▸ **Work required**
Please look for the string "title" below and report every line in which it occurs.

Supplied information below:

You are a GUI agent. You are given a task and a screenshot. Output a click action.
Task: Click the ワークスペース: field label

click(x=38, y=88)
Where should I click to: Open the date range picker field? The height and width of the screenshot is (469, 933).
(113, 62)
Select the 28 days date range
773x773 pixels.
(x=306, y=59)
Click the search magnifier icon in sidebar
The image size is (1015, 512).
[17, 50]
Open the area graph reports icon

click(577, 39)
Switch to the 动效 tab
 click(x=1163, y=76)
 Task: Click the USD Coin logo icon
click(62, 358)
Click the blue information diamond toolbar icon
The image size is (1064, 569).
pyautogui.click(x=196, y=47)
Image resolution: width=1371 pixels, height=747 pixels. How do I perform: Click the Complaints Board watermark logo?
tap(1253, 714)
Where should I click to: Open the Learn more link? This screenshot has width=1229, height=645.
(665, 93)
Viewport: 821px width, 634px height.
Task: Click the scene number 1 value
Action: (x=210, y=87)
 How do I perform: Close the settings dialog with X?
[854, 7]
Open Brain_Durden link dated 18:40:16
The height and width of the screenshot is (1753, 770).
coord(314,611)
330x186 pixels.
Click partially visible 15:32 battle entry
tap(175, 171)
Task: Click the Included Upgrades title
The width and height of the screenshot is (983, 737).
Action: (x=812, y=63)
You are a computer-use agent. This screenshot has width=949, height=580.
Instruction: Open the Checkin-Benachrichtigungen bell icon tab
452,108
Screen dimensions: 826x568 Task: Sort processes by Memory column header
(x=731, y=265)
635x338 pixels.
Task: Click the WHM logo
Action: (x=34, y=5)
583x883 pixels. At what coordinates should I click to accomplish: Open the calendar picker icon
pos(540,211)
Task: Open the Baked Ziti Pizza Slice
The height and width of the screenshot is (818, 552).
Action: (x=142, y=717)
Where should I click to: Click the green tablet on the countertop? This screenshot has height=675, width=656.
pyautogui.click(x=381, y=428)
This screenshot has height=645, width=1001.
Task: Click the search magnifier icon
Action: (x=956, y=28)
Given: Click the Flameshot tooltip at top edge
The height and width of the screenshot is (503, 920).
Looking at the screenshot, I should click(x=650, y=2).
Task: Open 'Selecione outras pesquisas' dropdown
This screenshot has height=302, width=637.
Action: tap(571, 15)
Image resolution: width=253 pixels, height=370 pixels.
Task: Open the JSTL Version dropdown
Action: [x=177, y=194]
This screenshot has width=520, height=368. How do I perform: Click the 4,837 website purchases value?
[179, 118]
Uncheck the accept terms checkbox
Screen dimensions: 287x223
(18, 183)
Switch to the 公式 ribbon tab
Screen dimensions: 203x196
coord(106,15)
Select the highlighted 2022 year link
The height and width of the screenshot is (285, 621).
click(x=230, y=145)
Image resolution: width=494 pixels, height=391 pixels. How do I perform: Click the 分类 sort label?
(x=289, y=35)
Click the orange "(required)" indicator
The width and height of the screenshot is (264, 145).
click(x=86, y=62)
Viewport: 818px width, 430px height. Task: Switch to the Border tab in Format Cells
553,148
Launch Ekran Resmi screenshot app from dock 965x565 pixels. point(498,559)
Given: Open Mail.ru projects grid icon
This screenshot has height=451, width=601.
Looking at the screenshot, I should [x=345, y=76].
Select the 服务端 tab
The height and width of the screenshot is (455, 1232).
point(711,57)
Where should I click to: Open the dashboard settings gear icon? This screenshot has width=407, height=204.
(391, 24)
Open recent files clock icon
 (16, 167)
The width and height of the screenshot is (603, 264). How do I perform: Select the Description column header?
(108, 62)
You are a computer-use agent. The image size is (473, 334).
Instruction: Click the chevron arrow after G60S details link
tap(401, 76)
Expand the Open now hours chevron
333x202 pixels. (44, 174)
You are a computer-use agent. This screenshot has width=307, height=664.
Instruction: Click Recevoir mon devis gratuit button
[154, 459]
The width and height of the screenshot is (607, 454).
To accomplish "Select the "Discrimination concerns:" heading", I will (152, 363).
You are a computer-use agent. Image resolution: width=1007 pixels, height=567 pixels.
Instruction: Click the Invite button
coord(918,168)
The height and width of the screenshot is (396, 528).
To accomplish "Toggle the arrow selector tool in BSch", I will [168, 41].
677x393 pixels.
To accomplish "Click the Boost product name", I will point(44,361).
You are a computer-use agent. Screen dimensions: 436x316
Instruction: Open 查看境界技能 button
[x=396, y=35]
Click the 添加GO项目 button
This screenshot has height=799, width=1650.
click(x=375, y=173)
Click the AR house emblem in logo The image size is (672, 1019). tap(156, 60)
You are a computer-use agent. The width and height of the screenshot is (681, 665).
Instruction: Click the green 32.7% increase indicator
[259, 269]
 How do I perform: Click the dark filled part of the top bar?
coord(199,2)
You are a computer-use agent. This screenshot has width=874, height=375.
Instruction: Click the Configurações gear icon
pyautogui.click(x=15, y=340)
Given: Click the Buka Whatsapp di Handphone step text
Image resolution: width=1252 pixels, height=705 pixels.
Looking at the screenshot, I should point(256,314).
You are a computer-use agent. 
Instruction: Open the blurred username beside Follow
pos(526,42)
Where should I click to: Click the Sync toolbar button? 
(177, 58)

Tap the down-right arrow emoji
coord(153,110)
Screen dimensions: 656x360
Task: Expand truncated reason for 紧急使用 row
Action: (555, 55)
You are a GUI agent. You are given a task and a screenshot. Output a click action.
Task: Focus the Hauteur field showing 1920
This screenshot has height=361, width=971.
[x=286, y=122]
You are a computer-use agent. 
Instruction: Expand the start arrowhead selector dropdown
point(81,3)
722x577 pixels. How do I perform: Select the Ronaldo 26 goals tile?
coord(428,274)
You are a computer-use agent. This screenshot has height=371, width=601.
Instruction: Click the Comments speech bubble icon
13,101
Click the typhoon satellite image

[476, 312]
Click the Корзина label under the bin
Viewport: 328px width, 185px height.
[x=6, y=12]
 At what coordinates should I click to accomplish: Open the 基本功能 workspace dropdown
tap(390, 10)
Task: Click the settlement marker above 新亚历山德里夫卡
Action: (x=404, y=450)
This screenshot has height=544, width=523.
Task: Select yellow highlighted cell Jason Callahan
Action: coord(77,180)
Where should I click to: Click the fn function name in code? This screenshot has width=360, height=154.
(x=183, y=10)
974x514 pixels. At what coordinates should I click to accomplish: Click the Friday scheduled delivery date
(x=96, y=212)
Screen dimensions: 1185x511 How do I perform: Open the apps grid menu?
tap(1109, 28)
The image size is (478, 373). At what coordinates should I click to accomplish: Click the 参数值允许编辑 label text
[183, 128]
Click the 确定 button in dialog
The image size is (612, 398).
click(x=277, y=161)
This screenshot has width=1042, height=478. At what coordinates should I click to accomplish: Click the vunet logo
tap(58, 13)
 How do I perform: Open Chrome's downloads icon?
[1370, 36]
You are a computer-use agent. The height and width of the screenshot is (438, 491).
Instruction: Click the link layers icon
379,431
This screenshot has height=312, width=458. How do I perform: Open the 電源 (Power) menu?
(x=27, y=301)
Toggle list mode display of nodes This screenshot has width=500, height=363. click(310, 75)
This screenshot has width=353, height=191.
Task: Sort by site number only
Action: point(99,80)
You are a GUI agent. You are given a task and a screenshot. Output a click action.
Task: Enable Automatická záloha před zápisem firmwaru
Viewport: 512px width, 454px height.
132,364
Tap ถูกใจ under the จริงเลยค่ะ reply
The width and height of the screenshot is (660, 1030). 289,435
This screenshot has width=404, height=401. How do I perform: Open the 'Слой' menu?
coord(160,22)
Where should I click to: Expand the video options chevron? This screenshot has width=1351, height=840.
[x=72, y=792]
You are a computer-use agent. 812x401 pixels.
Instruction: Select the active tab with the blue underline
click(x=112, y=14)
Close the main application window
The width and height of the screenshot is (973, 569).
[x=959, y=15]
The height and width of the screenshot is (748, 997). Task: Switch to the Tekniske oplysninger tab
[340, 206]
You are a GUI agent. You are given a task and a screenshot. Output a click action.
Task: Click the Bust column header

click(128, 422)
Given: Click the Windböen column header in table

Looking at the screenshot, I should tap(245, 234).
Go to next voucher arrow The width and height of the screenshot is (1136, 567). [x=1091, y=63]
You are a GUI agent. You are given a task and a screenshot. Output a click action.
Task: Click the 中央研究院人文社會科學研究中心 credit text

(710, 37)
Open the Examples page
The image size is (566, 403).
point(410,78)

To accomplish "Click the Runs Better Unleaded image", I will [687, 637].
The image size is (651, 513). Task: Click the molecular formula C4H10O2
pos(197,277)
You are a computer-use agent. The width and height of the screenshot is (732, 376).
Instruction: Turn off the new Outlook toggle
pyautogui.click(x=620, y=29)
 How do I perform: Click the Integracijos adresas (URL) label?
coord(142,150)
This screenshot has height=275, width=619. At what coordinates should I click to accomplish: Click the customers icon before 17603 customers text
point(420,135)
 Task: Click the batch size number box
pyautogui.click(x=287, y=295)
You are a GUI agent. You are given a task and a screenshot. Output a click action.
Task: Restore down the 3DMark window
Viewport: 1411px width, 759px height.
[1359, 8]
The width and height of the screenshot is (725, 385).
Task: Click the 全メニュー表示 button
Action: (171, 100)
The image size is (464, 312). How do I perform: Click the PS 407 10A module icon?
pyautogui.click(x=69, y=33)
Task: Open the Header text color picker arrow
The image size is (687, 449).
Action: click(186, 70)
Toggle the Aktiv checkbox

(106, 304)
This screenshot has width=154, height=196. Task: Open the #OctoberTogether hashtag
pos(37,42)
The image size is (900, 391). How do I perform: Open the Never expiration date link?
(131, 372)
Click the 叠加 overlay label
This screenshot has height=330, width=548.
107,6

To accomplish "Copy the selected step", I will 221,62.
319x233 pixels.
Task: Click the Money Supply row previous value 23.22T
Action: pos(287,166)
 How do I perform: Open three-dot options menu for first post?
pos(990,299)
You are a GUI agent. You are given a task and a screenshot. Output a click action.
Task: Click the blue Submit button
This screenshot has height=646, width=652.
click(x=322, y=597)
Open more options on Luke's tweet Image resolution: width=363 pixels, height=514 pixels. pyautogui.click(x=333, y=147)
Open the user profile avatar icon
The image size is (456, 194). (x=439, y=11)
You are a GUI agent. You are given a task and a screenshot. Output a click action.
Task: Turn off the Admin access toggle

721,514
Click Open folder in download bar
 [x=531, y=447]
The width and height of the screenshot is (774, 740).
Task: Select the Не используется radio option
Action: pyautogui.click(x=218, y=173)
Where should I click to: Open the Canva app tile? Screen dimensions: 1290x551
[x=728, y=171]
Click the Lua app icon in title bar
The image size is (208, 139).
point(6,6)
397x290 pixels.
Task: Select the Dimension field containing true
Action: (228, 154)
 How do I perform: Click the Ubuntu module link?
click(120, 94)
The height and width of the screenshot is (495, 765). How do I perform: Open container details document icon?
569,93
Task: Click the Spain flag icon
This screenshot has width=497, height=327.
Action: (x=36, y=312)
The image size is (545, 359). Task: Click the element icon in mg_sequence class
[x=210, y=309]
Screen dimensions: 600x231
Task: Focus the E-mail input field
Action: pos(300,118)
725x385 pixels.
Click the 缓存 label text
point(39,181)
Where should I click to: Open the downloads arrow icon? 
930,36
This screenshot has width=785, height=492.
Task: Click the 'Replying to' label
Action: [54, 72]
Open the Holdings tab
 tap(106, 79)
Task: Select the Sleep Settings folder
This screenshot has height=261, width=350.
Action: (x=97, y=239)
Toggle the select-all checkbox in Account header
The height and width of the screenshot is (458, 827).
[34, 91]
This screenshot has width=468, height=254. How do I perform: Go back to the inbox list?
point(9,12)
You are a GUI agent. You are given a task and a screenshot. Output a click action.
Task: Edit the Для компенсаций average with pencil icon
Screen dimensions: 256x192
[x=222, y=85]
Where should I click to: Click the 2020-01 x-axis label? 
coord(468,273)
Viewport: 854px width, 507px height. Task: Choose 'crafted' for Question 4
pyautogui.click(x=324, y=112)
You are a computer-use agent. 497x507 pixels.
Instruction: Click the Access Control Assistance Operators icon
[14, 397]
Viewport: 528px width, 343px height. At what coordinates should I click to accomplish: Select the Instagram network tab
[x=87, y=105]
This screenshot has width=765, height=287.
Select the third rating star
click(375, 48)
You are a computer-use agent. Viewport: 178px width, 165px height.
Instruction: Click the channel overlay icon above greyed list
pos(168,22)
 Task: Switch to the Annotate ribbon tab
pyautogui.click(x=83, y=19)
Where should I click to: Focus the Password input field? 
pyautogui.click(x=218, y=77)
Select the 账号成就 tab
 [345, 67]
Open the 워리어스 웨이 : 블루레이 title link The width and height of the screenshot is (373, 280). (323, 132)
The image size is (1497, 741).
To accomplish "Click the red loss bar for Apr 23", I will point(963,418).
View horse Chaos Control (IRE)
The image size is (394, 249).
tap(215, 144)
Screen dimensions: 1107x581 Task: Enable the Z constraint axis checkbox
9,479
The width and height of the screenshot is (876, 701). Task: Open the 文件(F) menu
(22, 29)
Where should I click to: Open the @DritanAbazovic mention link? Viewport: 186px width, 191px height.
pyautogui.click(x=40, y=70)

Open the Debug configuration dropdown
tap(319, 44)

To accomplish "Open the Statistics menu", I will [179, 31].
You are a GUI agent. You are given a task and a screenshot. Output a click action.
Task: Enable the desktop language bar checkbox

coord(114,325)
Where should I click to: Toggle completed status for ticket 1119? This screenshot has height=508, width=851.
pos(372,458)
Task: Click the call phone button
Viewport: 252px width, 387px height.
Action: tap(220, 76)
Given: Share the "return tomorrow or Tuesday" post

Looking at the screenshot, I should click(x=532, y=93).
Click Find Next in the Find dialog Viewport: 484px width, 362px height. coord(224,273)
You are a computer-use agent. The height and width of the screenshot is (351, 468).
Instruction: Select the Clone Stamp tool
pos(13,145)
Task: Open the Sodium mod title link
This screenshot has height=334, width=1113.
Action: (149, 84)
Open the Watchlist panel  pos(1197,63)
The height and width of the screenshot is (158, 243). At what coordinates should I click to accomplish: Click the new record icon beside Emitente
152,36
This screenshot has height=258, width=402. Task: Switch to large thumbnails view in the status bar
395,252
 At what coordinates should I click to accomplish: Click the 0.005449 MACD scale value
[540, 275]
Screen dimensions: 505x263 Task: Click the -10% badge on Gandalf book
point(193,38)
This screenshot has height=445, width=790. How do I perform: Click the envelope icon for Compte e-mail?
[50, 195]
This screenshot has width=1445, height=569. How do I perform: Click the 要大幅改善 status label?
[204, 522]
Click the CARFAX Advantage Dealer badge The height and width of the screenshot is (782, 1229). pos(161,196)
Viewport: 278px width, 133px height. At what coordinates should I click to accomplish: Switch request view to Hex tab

End of Supplied information.

▸ **Response below**
Task: Click the Included Upgrades title
Click the Lua app icon in title bar
Open the 워리어스 웨이 : 블루레이 title link The width and height of the screenshot is (373, 280). (323, 132)
Task: Open the Sodium mod title link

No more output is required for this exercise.